The Nokia N800 Internet tablet was a wireless Internet appliance from Nokia, originally announced at the Las Vegas CES 2007 Summit in January 2007. The device allows the user to browse the Internet and communicate using Wi-Fi networks or with mobile phone via Bluetooth. The N800 was developed as the successor to the Nokia 770. It includes FM and Internet radio, an RSS news reader, image viewer and a media player for audio and video files.

== Specifications ==

- Processor: OMAP2420 microprocessor with a native speed of 400 MHz
  - Runs at an underclocked 330 MHz on OS2007, because the DSP speed will be halved if run at full speed
  - Runs at the native 400 MHz on OS2008.
- Memory: 128 MiB of RAM and 256 MiB of flash memory.
- Connectivity: IEEE 802.11 b/g, Bluetooth 2.0 (DUN, OPP, FTP, HFP, HID profiles as well as A2DP/AVRCP and PAN via third party emulation), and USB 2.0 OTG high-speed.
- Display & resolution: pressure-sensitive resistive touch-screen LCD 4.1 inches 800×480 pixels at 225 dpi (the same as the 770.)
  - includes PowerVR MBX acceleration, but the operating system does not include a device driver
- Expansion: 2 full-sized Secure Digital card slots, one internal and one external, each accommodating one card up to 32 GB capacity when using SDHC. Only cards up to 8 GB are officially supported by Nokia.
- Camera: built-in pop-up rotating webcam. (note the camera does not rotate a full 360 degrees).
- Audio: microphone, stereo speakers, FM radio tuner, 3.5-mm headphone jack (compatible with standard stereo headphones, but also containing a fourth pin with microphone input).

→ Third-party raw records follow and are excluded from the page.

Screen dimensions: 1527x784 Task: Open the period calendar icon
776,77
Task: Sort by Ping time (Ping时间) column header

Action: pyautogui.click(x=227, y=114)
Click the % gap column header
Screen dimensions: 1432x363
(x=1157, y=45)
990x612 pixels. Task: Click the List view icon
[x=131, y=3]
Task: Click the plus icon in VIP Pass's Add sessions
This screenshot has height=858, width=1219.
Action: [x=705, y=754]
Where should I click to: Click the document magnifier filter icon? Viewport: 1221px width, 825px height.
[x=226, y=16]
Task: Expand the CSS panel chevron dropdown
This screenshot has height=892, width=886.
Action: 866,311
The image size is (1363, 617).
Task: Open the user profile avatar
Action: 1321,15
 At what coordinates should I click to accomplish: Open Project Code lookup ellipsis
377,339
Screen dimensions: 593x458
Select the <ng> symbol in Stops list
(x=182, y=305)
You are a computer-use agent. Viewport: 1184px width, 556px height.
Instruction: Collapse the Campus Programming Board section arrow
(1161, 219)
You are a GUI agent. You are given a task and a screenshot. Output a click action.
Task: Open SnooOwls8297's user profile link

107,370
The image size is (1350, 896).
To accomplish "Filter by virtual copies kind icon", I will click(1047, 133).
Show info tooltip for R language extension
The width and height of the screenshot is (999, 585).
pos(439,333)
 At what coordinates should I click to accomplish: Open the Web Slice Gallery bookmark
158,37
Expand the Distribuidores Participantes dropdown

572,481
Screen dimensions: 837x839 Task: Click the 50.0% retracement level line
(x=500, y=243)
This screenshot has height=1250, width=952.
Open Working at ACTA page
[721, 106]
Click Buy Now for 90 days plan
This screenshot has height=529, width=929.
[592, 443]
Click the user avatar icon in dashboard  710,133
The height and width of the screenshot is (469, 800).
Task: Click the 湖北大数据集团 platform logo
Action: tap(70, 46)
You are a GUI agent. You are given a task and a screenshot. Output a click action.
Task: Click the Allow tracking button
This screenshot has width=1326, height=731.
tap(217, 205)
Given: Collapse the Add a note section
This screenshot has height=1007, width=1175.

The headphone jack also functions as the antenna for the FM radio.
- Operating system: Linux-based Internet Tablet OS 2007. In December 2007 the new OS 2008 was released for the Nokia N800 and the Nokia N810.
- The N800 supports Skype internet calls and Flash Player 9 as of 6 July 2007, which allows users to watch YouTube videos, play online flash games, and make free internet calls to other Skype-enabled devices.

Note that the USB port uses a mini-B socket instead of mini-AB so that a specially grounded adaptor is required to make full use of the USB OTG client/host auto-switching. Switching can be done in software with regular adaptors, though. USB OTG only provides 100 mA of current (versus full-size USB's 500 mA), so devices with larger current requirements will need to be used with a powered USB hub.

== Maemo ==

The N800, like all Nokia Internet Tablets, ran Maemo, which was similar to many handheld operating systems, and provided a "Home" screen—the central point from which all applications and settings are accessed. The Home screen was divided into areas for launching applications, a menu bar, and a large customisable area that can display information such as an RSS reader, Internet radio player, and Google search box for example. Maemo was a modified version of Debian.

The N800 was bundled with several applications including the Mozilla-based MicroB browser, Macromedia Flash, Gizmo, and Skype.
The N800 used Maemo OS that comes with a number of built-in applications, but additional applications can be installed from a number of sources, including various official and community.